Lately I've been thinking about what helps us to grow musically and become better piano players. One often overlooked aspect of this is the benefit we get from playing with our peers: other musicians.
Yes, we all know that we get a lot of motivation, practice and experience by playing in a band or jamming with our friends, but what I'm speaking about goes beyond that. When we play with good musicians, something rubs off on us. Whether they play guitar, drums or sing, we absorb their playing and it becomes part of us.
This became clear to me when I was playing keyboard for the Broadway musical Smokey Joe's Cafe. The show had tons of classic rock and pop songs in it like "On Broadway," "Jailhouse Rock" and "Spanish Harlem." But it was the ballads like the opening song "Neighborhood" that had a profound impact on me. What made the difference was sitting next to the drummer, Brian Brake. I can't describe it exactly, but there was something about how he played ballads that I had never experienced before. I could literally feel myself changing during that song every night. His physicality was so solid yet relaxed while he played that basic rock ballad beat on his high hat and snare drum.
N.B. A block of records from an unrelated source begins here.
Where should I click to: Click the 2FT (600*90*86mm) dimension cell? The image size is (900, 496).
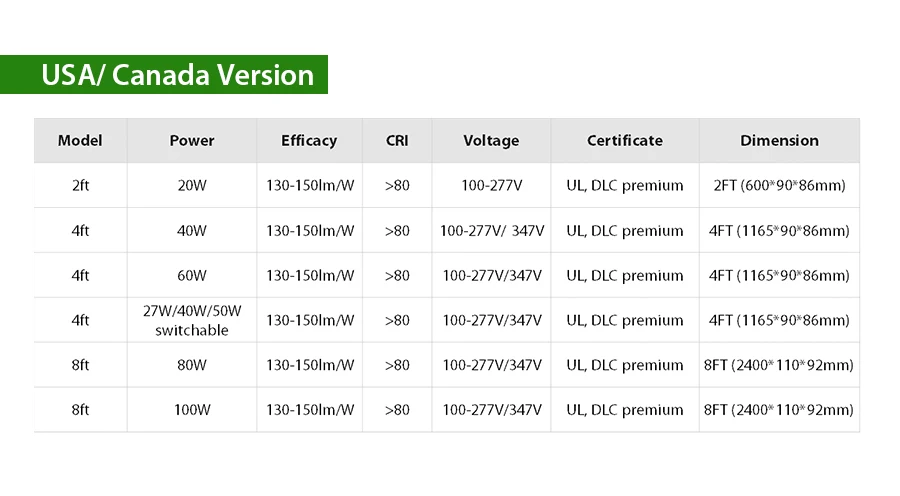[x=779, y=186]
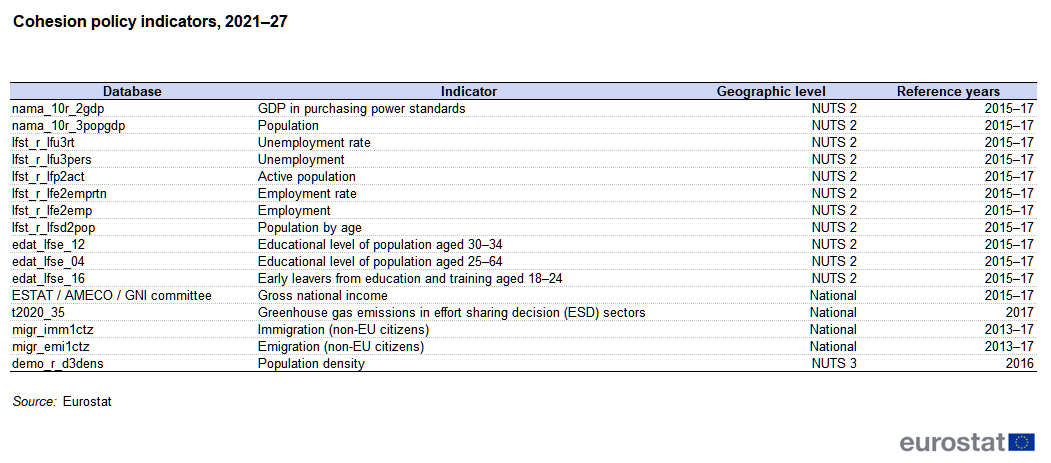The image size is (1051, 463).
Task: Select the NUTS 3 geographic level cell
Action: (834, 364)
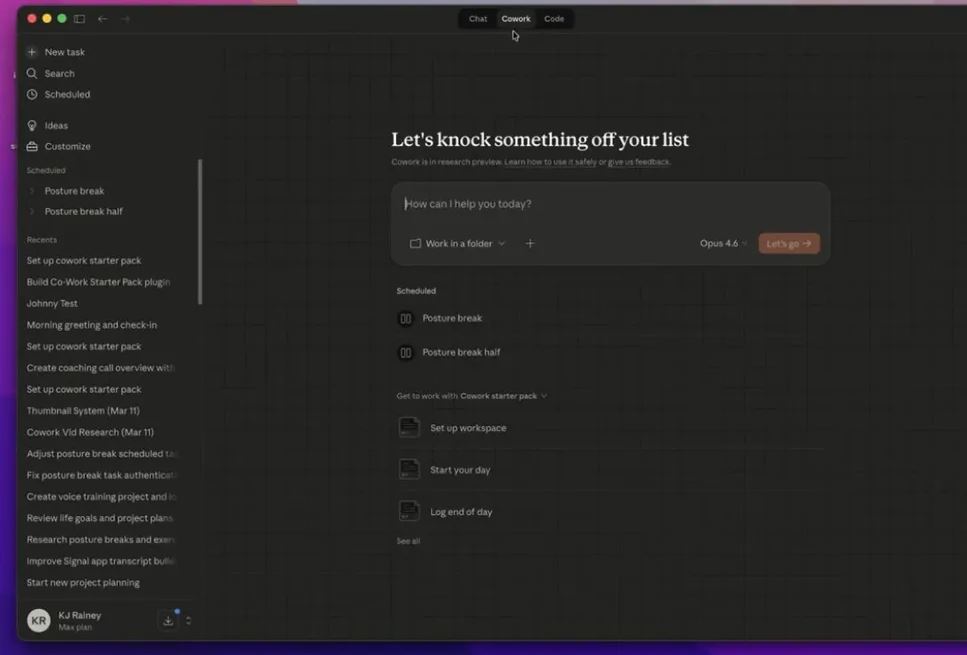The image size is (967, 655).
Task: Open Search via magnifier icon
Action: [32, 73]
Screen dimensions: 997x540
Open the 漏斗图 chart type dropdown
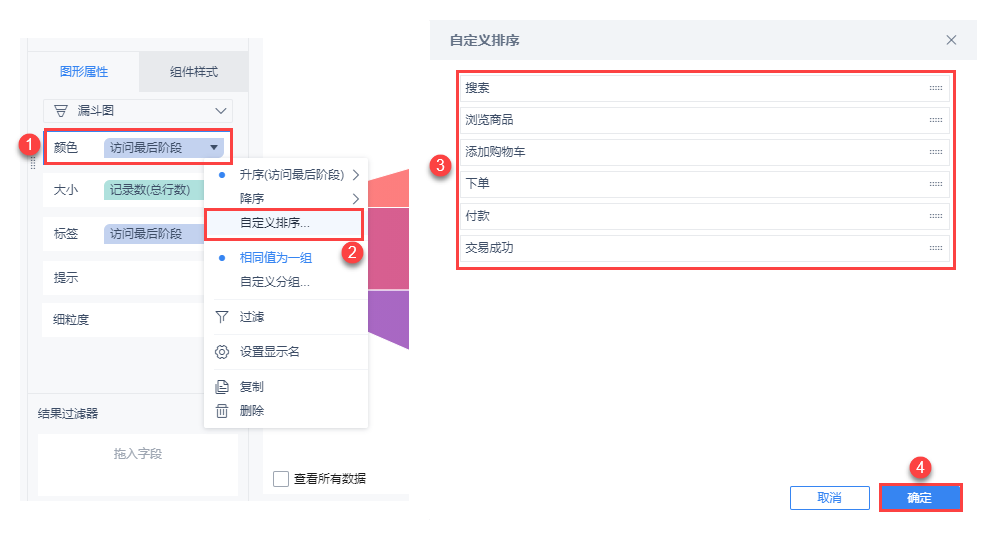tap(221, 110)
Playing beside Brian forever changed the way I play rock and pop ballads. I would then go out on my own gigs and sure, I would be playing piano, but in my mind I was playing drums. Some of Brian's drum magic had been absorbed into my piano playing and it felt great!
Who are some of the musicians you play with? Or is there someone you could start playing with? Maybe that soloist in your community choir sings with a beautiful tone that you could emulate. Or maybe the guitarist in your rock band has a vigorous way of strumming that inspires you.
Go out and play with as many musical peers as you can. Have a great time, and while you're at it, bring home some of their musical magic.